Microsoft's Seeing AI embraces LiDAR and Spatial Audio

Published by at

Microsoft's 'Seeing AI' app, here for iOS, allows blind or partially sighted people to 'see' information around them, using a phone's camera and loads of server and local Artificial Intelligence. It's been available for a while but has now been significantly improved by incorporating the LiDAR scanners on the new iPhone 12 Pro range to range find objects in a room and feed this back through audio descriptions presented in stereo 'Spatial Audio'. Always improving, it's good to see Seeing AI's evolution - there will be much more in 2021.

LiDAR support on the iPhone 12 Pro and 12 Pro Max unlock extra capabilities, evidenced in the full changelog as found on the iOS App Store:

  • The new World channel, available on devices with a LiDAR scanner running iOS 14, enables you to explore an unfamiliar space in 3D, using spatial audio. When wearing headphones, you will hear objects around you announced from their location in the room.
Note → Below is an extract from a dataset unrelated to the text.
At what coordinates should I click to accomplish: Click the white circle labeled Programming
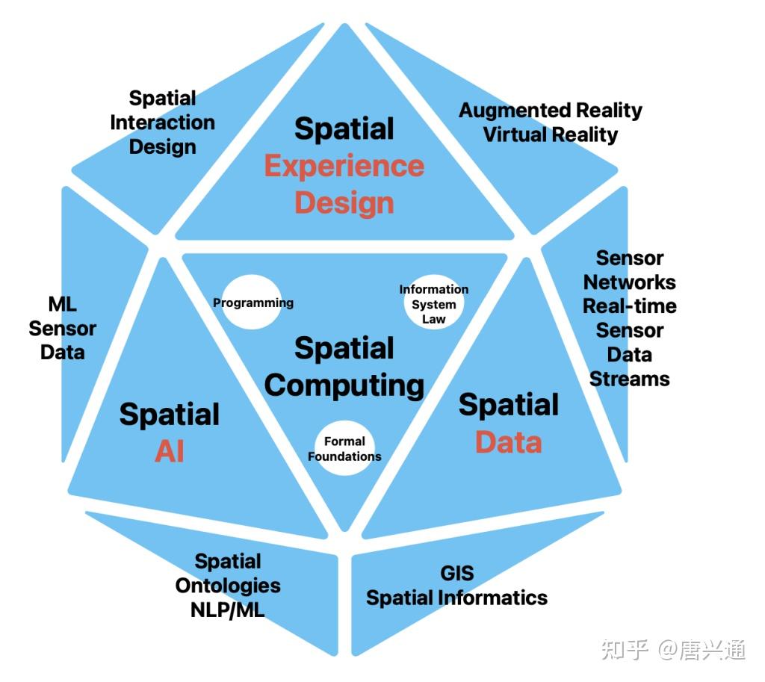pos(253,303)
You can also find a particular object by placing an audio beacon on it. We are keen to hear your feedback on this early experiment, and invite you to work with us as we explore this new area together with the community.
  • On iPhone 12 Pro and Pro Max, the haptic proximity sensor enables you to point the LiDAR scanner and feel the distance to things around you
  • The main screen has been visually redesigned to improve contrast and widen the camera's field of view
  • Improvements to image descriptions on the Scene channel, and when browsing photos on your phone
  • Improved text recognition accuracy on the Document channel
  • Seeing AI is now available in seven additional languages: Czech, Danish, Finnish, Greek, Hungarian, Polish, and Swedish

A possible life saver for the blind, it's fun to experiment with if you're sighted too, to see what's possible with real time object and text recognition. It's fair to say that the LiDAR and Spatial Audio stuff is in its early days, but it does work. Walk into an office and there's a chorus of "Book!" "Book!" "Book!" from 'all around' you (on headphones), for example!

Screenshot

Having stereo awareness is a nice touch, though not exactly essential as a blind person already knows the orientation of their own phone and camera. The LiDAR haptics integration also works, but you have to be very tuned into the vibration variations in order to use it properly - in my tests, the phone just felt like it was 'buzzing' and I couldn't tell differences. But then I'm not blind! I'm sure these facilities will carry on improving and I'll keep the app installed for testing in 2021.

Anyone else used or played with this?

PS. Seeing AI also works on older iPhones with simpler camera set-ups, though with slightly less features. The text recognition is stunning, mind you. Reading signs and menus is astonishingly fast and good.